How the intervention might work
So far, few studies have explored the mechanism of acupuncture treatment for acute hordeola. The mechanism of acupuncture analgesia has been studied most widely. Different mechanisms of action have been proposed for the biological basis of acupuncture analgesia. For example, animal studies have provided evidence that acupuncture stimulates the release of neurochemicals (usually endogenous opioids or serotonin) (Han 1980; Han 2003). 'Gate theory' is another proposed mechanism for acupuncture analgesia (i.e., stimulation by the acupuncture needles may suppress the nervous system pathway of nociceptive pain signals (Man 1972)).
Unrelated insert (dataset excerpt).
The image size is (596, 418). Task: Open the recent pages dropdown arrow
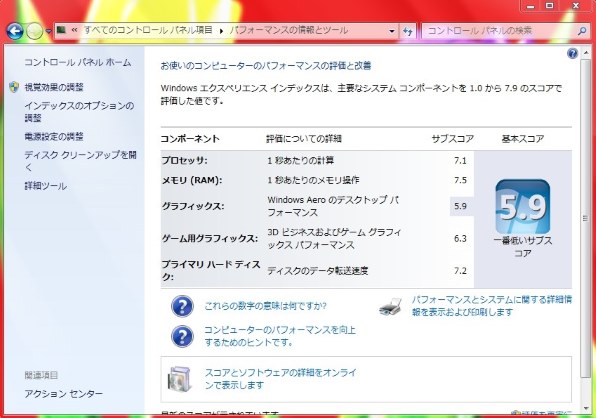(49, 32)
Some studies have found that acupuncture may affect the autonomic nervous system that regulates involuntary body functions such as immune reactions and the processes that govern blood pressure, blood flow, and body temperature (Moffet 2006). Basic science studies also show that acupuncture suppresses inflammation (Li 2008), the main symptom of an acute hordeolum.
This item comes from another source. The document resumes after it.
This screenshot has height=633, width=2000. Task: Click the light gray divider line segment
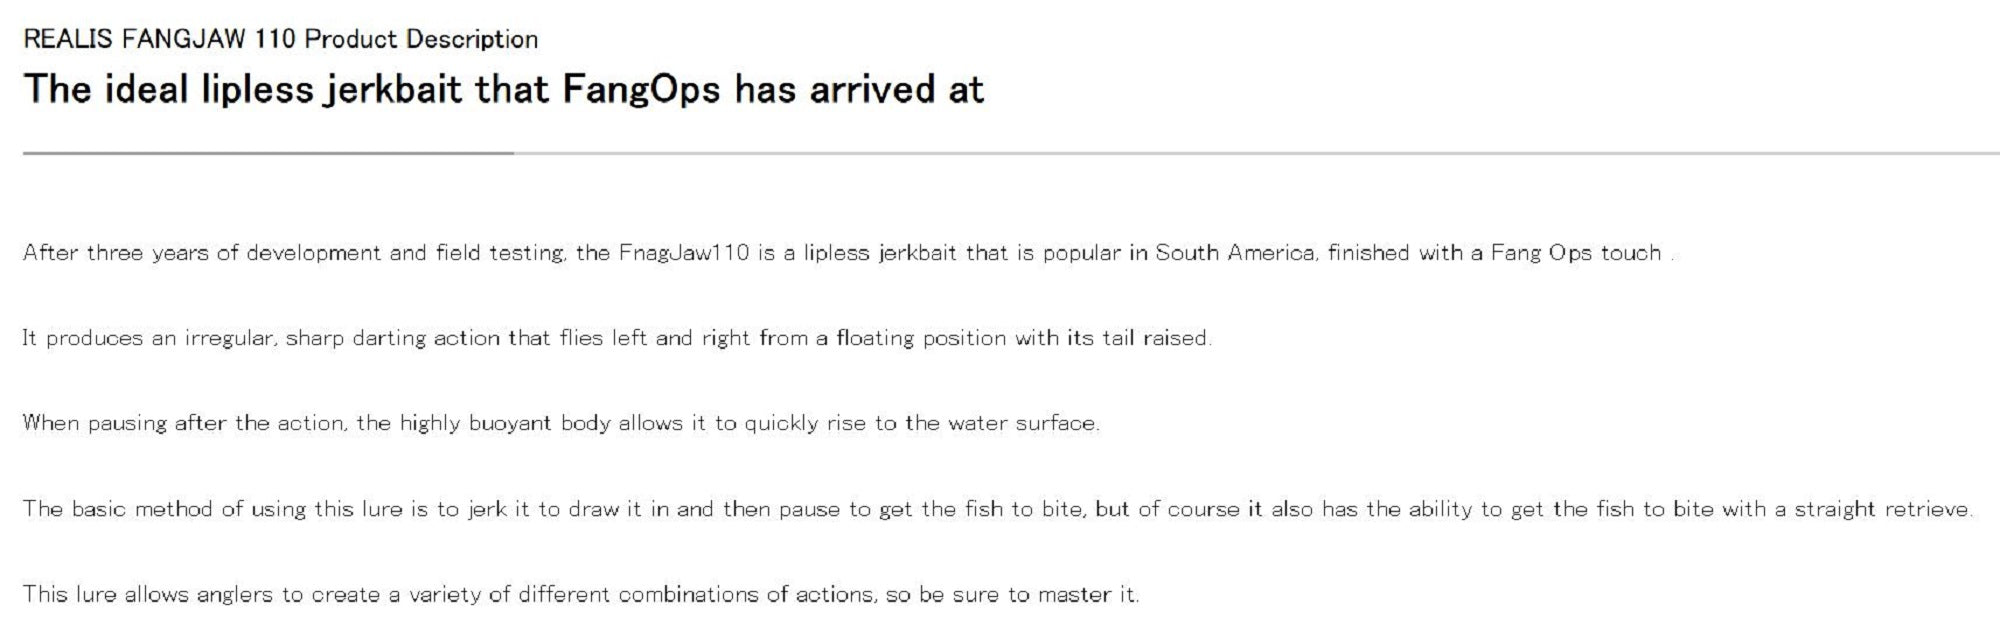click(x=1250, y=153)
Why it is important to do this review
The most current Cochrane review of interventions for acute internal hordeola (Lindsley 2013) found that none of the most commonly used conventional treatments, including heated compresses and antibiotics or steroids, could be evaluated systematically due to the lack of randomized controlled trials (RCTs) investigating these treatments. In addition, no RCTs evaluating surgical interventions, such as incision and curettage, were identified. However, during the literature search for the Lindsley 2013 review, a number of RCTs on acupuncture for acute hordeola were identified, reflecting the popularity of this treatment and implying the need for a systematic review on acupuncture for this condition. Acupuncture has been demonstrated to be a safe treatment with very low risk of serious side effects (Cherkin 2003; Xu 2013). Four large, prospective surveys of acupuncture practitioners (MacPherson 2001; Melchart 2004; White 2001; Witt 2009) confirmed that serious adverse events after acupuncture are uncommon. Acupuncture for the treatment of an acute hordeolum is relatively convenient, usually comprising three or fewer sessions, with each session lasting for a few minutes only, which indicates its applicability in the clinic.
Given the existing evidence, a systematic review of the effectiveness and safety of acupuncture for the treatment of acute hordeola is highly desirable.